Bash to move specific files to directory based on match to file
I am trying to mv each of the .vcf files in the variants folder to the folder in /home/cmccabe/f2 that the .vcf id is found in file. $2 in file will always have the id of a .vcf in the variants folder. The line in blue staring with R_2019 in file up to the -v5.6 will always be an exact match to a folder in /home/cmccabe/f2. There may be multiple folders in /home/cmccabe/f2 but will only have one match in file. There also may be mulitple id's but always only one .vcf in /home/cmccabe/f1/variants.
When a match is found between the folder in /home/cmccabe/f2 and the R_ in file, then the id(s) in $2 will be found in /home/cmccabe/f1/variants as a .vcf. Each .vcf is then moved to the matching folder in /home/cmccabe/f2 in a the sub-folder variants. This is the last step of a procedure that I am stuck on. I have included an attempt in bash and included comments, but im sure there is a better way. Thank you .
for file in /home/cmccabe/f1/variants/*.vcf ; do
bname=$(basename $file) # strip of path
VCF="$(echo $bname|cut -d. -f1)" # remove .vcf extension
f=$(printf '%s' /home/cmccabe/f1/file/${VCF}) ## # Find matching id
FILE2=$(awk '{print $2}' $f') # set VCF lookup to column
for RDIR in "$DIR"/R_2019* ; do FOLDER=${RDIR%%-v5.6*}; done ## trim folder match in RDIR from -v5.6 and store in FOLDER
if [[ $VCF = $FILE2 ]] # only execute file on match
then
mkdir -p /home/cmccabe/f2/$FOLDER/variants ## create variants sub-folder
mv /home/cmccabe/f1/file/$VCF /home/cmccabe/f2/$FOLDER/$VCF/variants ## move vcf to folder/id/variants
fi ## end if
done ## close loop
What operating system are you using for this exercise?

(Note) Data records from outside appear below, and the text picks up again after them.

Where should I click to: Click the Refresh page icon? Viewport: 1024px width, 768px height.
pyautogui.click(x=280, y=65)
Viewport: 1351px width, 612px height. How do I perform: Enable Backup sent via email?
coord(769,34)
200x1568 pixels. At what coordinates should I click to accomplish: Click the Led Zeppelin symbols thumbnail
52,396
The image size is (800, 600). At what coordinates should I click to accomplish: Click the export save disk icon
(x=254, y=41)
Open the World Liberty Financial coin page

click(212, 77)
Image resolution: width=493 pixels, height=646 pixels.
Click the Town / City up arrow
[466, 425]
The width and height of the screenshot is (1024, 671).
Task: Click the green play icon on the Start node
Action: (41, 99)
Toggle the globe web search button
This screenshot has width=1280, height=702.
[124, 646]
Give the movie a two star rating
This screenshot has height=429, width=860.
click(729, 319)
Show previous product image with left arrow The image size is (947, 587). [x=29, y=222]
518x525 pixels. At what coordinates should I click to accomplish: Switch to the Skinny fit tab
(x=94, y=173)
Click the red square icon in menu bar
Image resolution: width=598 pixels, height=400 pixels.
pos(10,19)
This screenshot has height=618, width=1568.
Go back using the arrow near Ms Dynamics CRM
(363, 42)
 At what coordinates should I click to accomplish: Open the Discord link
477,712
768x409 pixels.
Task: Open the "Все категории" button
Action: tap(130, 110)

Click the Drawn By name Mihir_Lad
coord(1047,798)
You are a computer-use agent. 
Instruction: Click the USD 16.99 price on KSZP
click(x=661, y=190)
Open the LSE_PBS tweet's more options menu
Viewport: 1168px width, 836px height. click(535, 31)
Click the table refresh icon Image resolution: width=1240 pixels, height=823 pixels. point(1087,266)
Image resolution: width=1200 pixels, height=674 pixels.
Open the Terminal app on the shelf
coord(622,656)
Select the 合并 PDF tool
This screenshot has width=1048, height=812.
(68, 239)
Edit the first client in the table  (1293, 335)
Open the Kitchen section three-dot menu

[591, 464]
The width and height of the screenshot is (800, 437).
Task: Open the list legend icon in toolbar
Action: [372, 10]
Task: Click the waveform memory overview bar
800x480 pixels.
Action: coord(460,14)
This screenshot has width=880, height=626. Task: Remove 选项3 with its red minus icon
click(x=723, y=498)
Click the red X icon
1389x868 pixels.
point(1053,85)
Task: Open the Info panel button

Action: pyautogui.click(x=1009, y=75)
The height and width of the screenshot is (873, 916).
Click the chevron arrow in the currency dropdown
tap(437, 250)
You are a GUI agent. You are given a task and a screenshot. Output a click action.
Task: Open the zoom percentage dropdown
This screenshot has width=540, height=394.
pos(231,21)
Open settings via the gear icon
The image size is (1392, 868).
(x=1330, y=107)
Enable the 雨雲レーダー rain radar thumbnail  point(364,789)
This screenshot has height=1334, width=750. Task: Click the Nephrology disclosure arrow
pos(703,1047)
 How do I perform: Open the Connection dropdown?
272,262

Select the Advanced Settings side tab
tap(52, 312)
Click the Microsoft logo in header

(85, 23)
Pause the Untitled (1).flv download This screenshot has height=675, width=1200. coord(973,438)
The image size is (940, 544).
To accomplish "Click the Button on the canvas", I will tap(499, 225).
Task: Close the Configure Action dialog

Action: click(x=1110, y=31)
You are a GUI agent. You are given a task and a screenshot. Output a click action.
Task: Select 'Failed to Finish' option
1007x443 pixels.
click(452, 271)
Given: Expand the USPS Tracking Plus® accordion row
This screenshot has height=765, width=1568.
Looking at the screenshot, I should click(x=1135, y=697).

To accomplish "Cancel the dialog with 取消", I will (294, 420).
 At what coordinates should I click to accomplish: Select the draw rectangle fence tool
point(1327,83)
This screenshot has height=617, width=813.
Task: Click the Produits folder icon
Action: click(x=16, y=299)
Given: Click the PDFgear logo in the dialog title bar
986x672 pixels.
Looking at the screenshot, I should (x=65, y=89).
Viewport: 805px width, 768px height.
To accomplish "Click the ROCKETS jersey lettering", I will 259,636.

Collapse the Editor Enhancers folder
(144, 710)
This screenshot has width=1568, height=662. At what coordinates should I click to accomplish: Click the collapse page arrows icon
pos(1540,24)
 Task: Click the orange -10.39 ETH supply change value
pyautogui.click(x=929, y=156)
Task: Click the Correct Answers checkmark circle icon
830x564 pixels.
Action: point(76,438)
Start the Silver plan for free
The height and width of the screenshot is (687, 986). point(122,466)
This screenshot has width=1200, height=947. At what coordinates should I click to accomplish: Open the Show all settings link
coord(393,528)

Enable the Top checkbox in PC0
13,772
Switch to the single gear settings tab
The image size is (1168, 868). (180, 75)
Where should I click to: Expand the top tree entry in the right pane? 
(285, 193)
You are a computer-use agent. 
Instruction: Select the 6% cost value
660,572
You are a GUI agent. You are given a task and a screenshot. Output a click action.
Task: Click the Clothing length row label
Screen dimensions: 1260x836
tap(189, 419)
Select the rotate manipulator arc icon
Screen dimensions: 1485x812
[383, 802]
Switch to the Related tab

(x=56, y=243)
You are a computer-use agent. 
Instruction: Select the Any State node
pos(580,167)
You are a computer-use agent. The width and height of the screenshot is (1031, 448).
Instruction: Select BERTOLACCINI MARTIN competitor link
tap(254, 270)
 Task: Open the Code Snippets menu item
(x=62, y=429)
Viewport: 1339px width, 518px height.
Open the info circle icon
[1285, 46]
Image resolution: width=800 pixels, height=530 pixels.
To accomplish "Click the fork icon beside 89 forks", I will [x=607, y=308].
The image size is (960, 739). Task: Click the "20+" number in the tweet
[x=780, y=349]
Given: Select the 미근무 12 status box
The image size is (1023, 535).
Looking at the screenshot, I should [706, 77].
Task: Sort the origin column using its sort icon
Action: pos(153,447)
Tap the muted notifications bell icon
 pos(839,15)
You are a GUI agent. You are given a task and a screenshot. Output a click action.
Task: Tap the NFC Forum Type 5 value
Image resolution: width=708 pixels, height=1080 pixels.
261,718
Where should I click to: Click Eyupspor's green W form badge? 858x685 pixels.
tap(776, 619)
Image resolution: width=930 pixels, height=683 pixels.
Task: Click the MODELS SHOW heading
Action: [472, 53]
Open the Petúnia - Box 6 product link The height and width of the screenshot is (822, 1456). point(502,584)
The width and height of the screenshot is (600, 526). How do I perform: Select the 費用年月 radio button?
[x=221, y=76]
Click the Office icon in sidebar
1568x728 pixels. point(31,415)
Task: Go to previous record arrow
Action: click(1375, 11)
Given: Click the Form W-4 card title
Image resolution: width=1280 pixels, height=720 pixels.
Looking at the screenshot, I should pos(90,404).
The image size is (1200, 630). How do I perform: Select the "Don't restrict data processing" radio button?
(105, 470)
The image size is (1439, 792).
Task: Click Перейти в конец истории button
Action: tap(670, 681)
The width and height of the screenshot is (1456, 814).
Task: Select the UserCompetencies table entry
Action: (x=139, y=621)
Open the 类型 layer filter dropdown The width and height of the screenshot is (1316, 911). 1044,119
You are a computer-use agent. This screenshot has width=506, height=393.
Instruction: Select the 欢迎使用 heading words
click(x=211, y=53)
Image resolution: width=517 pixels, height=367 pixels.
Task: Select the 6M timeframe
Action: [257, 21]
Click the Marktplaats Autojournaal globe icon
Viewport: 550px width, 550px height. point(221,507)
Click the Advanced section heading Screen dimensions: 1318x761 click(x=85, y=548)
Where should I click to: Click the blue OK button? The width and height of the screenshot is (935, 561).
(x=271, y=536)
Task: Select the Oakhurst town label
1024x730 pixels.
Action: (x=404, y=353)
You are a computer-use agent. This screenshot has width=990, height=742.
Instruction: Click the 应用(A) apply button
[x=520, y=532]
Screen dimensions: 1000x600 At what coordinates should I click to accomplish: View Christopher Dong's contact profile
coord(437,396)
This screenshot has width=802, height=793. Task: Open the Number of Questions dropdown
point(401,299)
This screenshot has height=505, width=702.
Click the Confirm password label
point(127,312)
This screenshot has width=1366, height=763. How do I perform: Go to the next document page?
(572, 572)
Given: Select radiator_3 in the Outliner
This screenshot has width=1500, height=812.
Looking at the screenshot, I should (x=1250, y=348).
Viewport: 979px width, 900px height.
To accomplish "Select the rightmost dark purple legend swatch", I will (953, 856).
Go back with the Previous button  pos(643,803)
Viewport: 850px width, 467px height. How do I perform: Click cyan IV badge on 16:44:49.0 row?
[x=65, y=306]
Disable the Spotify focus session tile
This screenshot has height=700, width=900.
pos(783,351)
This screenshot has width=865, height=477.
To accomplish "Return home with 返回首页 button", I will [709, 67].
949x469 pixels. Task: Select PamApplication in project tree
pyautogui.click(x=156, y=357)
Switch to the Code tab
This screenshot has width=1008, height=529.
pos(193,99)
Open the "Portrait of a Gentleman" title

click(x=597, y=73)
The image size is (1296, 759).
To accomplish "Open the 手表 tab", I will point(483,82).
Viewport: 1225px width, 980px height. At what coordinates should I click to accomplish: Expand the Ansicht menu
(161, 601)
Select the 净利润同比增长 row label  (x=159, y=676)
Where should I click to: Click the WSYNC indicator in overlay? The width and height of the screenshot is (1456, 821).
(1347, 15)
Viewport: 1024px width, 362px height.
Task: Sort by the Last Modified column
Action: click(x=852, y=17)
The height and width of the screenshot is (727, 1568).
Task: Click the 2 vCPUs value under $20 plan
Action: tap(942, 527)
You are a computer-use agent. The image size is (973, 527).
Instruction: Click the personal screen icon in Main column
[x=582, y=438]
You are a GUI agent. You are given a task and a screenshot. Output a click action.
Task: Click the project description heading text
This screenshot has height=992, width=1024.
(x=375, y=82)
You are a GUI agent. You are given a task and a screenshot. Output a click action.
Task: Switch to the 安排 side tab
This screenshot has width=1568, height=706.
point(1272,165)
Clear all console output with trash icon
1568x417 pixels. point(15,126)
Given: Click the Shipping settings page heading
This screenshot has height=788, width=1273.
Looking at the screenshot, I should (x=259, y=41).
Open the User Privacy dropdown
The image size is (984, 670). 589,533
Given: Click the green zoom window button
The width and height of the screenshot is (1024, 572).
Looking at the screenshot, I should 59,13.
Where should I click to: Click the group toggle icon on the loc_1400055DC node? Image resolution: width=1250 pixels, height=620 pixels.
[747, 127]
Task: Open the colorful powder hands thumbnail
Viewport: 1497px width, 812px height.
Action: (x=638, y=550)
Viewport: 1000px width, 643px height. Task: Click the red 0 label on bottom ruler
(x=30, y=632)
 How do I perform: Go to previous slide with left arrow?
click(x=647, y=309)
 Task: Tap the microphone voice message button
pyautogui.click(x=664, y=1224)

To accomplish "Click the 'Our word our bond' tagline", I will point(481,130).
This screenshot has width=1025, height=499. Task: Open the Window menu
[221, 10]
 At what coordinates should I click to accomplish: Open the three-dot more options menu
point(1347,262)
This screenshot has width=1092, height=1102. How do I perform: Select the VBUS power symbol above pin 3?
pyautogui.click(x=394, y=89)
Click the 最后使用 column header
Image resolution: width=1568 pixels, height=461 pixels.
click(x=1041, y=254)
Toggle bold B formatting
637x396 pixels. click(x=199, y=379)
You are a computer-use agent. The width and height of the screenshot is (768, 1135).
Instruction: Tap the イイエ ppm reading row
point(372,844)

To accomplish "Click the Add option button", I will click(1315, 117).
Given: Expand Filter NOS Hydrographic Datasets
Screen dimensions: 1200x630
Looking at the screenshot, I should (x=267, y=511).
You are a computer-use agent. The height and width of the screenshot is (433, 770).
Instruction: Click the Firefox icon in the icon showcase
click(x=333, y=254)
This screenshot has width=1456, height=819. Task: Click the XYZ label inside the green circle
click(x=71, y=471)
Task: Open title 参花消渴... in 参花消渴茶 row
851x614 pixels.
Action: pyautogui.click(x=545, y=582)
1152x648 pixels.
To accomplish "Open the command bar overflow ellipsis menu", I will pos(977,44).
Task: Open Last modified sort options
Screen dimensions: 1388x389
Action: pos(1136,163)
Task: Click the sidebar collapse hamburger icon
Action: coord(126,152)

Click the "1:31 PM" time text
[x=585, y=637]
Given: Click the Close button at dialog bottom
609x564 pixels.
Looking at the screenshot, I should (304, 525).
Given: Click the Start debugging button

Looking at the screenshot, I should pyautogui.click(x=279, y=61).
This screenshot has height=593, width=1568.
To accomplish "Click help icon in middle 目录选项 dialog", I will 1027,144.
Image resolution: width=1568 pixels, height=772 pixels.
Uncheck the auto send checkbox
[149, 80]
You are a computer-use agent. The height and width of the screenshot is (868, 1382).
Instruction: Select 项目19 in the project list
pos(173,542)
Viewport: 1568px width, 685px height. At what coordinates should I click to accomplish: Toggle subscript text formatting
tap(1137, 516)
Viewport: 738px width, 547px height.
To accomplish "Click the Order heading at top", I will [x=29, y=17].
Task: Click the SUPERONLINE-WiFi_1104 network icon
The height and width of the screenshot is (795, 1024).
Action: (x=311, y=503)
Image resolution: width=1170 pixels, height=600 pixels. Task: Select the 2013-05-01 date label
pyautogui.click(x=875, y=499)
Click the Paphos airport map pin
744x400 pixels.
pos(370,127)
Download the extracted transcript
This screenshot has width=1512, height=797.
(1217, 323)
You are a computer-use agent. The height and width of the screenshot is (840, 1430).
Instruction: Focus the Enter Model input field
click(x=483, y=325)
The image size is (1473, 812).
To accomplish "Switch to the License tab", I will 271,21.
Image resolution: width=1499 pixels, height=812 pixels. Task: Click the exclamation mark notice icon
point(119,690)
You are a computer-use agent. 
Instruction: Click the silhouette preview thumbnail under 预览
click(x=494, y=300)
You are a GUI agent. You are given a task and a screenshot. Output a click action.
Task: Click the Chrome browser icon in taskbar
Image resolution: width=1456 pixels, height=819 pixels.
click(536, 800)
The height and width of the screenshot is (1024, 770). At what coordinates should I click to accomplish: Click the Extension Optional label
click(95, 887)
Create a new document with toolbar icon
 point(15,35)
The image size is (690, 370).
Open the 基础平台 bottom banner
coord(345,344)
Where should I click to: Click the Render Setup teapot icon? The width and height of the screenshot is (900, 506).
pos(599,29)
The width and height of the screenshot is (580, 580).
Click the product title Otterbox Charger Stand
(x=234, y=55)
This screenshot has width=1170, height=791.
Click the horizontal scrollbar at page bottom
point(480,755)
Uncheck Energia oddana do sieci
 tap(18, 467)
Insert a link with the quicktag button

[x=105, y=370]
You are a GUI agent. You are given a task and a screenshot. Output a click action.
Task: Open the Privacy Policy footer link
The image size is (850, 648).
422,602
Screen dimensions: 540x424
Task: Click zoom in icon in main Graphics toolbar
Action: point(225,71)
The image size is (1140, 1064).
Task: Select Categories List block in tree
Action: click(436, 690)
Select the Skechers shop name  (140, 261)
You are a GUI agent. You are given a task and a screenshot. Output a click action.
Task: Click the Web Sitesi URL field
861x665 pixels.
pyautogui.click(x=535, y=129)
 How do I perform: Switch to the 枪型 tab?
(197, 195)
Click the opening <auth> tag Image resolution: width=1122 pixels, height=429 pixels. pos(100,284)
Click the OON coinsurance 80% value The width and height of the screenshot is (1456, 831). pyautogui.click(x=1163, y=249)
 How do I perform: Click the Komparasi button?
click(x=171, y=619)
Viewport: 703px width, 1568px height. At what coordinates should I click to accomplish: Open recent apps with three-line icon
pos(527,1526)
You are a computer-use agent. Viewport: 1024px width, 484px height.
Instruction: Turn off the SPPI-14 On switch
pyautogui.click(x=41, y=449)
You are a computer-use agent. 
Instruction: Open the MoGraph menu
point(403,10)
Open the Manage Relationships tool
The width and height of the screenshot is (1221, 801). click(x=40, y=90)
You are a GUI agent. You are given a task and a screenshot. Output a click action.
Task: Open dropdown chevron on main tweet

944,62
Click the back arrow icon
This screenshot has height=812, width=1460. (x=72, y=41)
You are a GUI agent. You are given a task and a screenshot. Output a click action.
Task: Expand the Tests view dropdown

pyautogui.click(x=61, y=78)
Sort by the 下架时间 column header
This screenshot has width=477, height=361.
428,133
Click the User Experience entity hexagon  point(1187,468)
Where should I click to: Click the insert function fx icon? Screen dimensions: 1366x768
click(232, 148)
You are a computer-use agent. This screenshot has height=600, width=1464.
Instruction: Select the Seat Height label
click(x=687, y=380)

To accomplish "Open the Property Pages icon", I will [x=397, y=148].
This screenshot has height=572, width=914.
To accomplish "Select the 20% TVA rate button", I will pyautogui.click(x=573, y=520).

It seems that the text description of your problem says that everything you need to find the files to be moved and the locations to which they should be moved is found in a file named /home/cmccabe/f1/file, but your script is treating that regular file as a directory. What am I missing?
Furthermore, you go to a lot of work to create a variable named VCF which contains the name of a file after stripping off the .vcf filename extension. But when you start moving the .vcf files, you use $VCF as the name of those files without reinstating the filename extension???
I then got completely lost when you started a loop on all of the R_2019* files in $DIR. Note that the DIR variable is never defined in your script and is never mentioned in your description of what you are trying to do.
I'm having a hard time guessing at what files are being processed by the code:
Code:
FILE2=$(awk '{print $2}' $f')
(which should have "$f" instead of $f). I'm guessing that this will set FILE2 to a list of filenames that you are then treating as a single filename; but since I don't know what the contents are of the file that has been selected by $f; I'm lost.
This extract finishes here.